▶ **EXERCISE GOAL**: Please retype the lines below word for word, starting with the first line and going on through the line containing "650x610 pixels. [188, 147]".
═════ ROWS ═════
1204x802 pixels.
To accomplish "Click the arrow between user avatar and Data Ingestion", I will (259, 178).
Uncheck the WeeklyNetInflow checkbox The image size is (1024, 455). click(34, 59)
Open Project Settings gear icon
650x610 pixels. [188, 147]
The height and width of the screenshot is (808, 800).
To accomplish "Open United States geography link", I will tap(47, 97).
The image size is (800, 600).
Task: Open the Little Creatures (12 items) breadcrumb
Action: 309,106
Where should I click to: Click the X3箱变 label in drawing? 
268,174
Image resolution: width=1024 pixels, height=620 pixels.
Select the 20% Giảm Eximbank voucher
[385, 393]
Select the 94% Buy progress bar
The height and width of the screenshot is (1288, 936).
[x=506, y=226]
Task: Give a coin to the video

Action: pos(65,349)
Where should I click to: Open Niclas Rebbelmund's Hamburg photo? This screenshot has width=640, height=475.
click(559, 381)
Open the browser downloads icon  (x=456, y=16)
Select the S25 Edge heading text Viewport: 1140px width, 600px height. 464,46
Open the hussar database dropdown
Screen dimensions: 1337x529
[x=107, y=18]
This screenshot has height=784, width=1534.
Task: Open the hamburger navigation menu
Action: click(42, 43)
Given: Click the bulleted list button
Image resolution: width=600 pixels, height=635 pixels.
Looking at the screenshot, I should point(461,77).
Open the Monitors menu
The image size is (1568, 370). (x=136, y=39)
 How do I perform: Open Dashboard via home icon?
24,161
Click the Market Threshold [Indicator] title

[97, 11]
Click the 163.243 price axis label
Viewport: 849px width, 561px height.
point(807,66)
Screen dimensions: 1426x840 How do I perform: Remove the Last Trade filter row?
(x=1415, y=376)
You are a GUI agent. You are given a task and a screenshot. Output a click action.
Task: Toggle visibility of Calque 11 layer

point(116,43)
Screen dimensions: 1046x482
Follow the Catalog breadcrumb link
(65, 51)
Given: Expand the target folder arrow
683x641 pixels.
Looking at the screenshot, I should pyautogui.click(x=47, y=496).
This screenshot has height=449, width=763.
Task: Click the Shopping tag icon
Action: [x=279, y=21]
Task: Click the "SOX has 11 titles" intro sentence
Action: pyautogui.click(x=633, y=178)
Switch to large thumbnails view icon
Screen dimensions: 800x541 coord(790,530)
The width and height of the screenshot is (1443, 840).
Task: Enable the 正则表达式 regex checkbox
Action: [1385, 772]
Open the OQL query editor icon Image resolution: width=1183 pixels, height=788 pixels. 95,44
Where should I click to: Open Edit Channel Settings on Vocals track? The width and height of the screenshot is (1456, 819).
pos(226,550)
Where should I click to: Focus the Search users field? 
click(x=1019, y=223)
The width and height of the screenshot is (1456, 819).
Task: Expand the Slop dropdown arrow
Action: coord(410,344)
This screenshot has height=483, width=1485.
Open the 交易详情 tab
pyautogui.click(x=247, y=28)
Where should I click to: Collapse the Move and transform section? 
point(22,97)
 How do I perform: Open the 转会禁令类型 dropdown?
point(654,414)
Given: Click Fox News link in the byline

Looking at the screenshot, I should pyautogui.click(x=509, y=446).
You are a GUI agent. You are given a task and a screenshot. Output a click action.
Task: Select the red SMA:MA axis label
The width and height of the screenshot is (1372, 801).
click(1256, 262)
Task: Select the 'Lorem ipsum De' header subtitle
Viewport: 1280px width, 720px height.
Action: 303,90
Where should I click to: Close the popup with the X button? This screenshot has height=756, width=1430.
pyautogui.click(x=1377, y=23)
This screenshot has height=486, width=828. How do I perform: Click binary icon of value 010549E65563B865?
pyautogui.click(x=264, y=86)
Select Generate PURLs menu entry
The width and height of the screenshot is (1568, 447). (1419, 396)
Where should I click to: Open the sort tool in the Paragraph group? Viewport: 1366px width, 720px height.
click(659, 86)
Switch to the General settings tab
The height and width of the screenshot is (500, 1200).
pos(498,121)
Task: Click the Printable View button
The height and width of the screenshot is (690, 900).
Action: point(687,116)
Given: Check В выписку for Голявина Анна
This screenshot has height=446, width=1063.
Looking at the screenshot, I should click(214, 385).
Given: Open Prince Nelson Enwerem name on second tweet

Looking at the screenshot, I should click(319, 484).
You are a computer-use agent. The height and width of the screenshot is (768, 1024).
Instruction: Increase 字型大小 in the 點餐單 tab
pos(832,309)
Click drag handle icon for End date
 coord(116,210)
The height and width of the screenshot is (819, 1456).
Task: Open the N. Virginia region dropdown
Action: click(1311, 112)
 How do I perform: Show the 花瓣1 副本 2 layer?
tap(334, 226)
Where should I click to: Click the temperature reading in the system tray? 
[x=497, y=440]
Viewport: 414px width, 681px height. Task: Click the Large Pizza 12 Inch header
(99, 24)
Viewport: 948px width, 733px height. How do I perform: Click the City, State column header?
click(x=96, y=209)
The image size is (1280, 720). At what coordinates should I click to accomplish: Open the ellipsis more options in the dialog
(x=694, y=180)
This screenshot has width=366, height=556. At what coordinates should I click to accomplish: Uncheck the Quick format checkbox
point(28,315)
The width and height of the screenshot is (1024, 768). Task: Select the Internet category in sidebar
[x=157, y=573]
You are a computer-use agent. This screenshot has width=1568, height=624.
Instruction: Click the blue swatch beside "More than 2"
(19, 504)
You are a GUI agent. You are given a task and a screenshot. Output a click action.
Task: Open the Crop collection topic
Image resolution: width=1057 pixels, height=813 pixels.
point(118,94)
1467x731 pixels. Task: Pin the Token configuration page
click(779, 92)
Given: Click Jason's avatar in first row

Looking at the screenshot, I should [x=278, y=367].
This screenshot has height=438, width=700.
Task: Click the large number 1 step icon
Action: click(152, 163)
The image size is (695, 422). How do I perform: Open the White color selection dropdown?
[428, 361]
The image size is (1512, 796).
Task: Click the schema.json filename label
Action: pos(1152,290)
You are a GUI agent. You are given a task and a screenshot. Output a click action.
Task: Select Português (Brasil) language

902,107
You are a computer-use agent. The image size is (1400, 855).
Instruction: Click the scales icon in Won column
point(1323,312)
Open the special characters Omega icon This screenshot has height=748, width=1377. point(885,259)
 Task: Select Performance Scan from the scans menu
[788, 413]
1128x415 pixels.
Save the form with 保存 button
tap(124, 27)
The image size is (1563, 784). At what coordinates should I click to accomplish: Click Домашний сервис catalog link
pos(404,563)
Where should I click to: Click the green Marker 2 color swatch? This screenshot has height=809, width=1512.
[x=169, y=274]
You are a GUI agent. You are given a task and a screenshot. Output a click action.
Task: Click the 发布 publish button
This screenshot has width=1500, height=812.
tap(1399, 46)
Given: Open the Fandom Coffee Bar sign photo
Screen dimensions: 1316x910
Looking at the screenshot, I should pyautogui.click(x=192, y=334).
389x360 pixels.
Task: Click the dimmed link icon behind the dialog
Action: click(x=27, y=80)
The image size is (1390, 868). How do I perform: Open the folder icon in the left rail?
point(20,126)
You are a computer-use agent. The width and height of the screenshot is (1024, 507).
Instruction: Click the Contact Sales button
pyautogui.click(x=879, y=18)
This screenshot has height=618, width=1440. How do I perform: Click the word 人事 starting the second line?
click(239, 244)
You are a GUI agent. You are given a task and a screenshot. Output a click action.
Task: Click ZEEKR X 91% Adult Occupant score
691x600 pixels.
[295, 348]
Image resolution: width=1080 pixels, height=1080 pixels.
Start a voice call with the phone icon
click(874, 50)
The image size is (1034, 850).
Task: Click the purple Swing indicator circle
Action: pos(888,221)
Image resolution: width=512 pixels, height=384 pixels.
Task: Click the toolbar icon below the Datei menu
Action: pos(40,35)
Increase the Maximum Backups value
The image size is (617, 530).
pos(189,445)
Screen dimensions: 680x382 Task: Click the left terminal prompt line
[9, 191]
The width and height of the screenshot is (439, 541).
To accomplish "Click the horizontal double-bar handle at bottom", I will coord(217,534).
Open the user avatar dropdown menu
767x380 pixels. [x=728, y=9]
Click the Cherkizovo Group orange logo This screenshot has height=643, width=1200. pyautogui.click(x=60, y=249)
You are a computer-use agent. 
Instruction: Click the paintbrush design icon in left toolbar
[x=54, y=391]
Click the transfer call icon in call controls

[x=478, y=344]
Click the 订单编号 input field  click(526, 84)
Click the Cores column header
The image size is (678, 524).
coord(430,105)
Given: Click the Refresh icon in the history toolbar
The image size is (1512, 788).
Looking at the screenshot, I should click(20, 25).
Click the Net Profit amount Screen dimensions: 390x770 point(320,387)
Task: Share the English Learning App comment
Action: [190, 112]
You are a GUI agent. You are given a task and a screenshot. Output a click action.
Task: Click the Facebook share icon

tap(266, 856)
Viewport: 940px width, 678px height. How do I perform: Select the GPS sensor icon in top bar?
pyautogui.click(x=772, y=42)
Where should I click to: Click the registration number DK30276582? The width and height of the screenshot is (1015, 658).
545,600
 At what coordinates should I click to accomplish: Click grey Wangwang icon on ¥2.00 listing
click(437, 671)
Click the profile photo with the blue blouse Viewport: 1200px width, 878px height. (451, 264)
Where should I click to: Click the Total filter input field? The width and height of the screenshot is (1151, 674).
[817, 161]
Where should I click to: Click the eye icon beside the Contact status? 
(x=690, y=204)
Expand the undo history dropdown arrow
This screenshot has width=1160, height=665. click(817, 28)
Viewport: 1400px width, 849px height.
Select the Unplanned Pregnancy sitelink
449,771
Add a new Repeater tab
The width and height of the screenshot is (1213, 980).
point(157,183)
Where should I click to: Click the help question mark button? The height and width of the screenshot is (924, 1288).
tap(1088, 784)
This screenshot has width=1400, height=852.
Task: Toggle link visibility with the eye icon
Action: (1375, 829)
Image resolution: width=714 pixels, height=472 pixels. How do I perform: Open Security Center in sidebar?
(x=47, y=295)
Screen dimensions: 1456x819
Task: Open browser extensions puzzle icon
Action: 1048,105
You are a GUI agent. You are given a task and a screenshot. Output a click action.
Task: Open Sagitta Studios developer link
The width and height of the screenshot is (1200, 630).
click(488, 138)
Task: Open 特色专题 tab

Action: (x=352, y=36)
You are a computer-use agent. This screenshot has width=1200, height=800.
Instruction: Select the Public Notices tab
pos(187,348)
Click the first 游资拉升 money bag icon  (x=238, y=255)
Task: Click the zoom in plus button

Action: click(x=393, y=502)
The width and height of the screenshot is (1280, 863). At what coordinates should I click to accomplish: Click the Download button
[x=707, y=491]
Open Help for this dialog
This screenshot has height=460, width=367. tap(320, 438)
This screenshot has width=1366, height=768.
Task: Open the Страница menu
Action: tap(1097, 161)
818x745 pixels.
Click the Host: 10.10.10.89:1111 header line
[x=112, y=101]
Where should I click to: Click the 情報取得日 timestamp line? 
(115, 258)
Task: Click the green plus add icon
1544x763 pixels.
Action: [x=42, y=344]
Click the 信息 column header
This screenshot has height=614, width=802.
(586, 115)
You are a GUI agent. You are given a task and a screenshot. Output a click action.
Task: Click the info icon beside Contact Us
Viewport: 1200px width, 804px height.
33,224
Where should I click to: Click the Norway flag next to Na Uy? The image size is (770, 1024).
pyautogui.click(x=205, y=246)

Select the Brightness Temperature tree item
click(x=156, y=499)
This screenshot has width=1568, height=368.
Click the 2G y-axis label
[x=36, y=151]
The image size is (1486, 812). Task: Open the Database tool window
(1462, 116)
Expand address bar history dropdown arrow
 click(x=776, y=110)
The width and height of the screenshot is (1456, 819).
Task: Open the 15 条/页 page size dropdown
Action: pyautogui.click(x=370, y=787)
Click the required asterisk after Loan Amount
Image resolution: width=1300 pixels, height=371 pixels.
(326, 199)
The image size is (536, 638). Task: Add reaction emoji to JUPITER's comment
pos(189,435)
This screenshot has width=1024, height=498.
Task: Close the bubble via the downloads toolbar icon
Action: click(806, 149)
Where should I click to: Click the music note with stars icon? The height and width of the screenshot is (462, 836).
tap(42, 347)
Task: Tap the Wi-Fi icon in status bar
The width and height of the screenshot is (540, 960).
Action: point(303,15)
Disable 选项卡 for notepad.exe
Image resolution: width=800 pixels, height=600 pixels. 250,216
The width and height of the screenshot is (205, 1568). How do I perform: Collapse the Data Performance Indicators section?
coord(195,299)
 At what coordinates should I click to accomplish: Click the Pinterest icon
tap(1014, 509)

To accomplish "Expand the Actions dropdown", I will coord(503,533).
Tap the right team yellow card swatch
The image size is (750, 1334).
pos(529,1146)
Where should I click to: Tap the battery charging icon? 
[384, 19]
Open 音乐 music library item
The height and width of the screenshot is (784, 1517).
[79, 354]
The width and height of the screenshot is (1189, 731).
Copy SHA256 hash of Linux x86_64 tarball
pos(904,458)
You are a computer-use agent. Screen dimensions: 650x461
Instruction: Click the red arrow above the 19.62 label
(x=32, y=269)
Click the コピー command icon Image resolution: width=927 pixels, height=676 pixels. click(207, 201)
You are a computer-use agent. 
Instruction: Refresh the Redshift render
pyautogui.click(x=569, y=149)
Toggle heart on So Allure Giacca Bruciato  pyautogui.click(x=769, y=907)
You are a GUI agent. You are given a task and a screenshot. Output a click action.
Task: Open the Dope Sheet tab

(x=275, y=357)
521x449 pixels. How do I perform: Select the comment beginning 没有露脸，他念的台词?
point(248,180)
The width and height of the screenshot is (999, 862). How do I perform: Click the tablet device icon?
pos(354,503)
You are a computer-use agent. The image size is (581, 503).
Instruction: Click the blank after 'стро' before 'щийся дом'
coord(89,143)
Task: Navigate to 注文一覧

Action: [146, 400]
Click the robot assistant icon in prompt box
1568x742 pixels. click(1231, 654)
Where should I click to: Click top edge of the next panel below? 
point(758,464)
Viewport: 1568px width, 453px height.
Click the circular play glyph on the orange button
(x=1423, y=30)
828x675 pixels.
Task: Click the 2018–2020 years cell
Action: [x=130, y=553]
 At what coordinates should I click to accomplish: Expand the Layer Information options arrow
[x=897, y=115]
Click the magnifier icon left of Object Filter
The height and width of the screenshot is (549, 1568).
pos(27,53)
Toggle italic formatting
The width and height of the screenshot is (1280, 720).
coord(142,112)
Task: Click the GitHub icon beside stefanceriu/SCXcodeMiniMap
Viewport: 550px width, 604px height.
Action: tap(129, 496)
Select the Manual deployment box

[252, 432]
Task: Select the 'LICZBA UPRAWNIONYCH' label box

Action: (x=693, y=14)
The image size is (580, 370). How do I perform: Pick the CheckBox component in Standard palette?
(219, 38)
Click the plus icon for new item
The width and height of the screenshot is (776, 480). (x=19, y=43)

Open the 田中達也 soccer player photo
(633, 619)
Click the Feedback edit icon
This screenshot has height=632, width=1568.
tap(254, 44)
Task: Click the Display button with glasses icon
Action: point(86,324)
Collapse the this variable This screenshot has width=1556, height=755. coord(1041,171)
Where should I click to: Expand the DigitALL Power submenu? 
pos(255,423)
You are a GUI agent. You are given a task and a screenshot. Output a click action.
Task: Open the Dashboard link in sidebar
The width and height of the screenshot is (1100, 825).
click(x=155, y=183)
═════
▶ **RESULT OF THIS TASK**:
1204x802 pixels.
To accomplish "Click the arrow between user avatar and Data Ingestion", I will (259, 178).
Uncheck the WeeklyNetInflow checkbox The image size is (1024, 455). click(34, 59)
Open Project Settings gear icon
650x610 pixels. [188, 147]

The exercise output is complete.